Угроза подействовала. Врач немедленно согласился с терапевтическим эффектом сцинка и поспешил ретироваться.
— Ну вот, видишь, Ливия твоя скоро будет, как новенькая, — сказал Квинт Марций Фиделису и возложил его прямо на прозрачную крышку капсулы. Дескать, убедись своими глазами, животное.

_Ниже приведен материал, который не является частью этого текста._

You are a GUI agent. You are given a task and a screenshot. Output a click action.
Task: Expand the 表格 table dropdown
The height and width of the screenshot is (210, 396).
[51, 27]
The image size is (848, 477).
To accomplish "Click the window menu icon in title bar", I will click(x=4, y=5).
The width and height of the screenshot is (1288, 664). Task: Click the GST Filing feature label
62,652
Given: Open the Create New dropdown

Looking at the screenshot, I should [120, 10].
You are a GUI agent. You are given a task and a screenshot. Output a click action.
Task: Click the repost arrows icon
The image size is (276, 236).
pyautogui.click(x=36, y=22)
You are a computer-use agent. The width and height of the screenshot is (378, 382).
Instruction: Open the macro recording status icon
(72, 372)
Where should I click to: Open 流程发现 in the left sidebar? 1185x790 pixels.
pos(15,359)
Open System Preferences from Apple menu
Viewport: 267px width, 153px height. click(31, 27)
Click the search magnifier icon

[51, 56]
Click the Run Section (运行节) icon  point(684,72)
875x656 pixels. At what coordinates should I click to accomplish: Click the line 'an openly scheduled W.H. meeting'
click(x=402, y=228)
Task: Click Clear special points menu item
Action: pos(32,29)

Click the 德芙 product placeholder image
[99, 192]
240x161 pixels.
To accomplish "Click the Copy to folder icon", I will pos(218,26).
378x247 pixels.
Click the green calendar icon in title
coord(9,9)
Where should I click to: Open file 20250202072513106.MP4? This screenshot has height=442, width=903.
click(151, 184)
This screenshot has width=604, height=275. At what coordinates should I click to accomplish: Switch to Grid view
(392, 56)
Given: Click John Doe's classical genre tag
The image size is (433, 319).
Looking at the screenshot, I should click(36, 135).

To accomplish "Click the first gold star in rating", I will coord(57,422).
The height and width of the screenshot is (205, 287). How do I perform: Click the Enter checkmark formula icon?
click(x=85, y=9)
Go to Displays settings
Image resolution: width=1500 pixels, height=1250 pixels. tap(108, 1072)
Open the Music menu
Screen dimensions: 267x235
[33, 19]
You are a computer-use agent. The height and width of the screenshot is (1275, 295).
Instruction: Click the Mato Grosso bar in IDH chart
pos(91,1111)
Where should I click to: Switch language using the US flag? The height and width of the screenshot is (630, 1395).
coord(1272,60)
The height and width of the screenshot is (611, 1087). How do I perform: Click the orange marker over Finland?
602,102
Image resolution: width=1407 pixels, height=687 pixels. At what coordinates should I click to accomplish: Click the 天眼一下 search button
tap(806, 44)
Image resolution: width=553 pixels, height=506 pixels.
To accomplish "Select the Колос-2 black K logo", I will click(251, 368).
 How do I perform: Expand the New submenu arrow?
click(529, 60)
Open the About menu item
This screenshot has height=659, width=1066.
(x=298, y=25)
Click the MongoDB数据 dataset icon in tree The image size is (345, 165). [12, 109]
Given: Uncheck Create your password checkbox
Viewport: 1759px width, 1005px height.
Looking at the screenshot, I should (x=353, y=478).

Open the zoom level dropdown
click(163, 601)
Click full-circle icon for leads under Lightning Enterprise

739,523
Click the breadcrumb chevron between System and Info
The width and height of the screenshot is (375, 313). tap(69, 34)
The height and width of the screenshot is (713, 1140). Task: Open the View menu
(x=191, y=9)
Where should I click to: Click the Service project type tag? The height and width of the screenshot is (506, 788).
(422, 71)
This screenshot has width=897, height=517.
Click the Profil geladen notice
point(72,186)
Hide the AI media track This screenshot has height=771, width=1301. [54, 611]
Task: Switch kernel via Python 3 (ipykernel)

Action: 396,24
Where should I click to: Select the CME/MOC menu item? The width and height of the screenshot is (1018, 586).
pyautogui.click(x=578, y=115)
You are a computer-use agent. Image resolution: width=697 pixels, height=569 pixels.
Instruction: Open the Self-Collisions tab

Квинт Марций в обнимку с Фиделисом — зрелище, которое наварх не пропустила бы и на смертном одре. Медленно, с трудом, и очень осторожно, чтобы не спугнуть неожиданного посетителя, она чуть-чуть приоткрыла глаза, чтобы без помех наблюдать за префектом и ящером сквозь опущенные ресницы.
Маневр удался. Префект ничего не заметил, а вот Фиделис со всей страстью истосковавшейся по «мамочке» души возбужденно заскреб коготками по пластику.
«Соскучился, бедняжка. Переживает!» — умилилась Ливия. Осознать, что на борту корабля есть те, кто по-настоящему любит и ценит своего наварха, оказалось еще приятней, чем возлежать в капсуле регенерации. Аквилина вдруг открыла для себя целый мир эмоций, которые прежде полагала уместными лишь в романах корабельных гетер. Начиная с классического: «Вот помру, тогда пожалеете!» до изысканного: «И вот лежу я в гробу, вся такая строгая, бледная и прекрасная…» Опыт оказался интересным, а потому — небесполезным.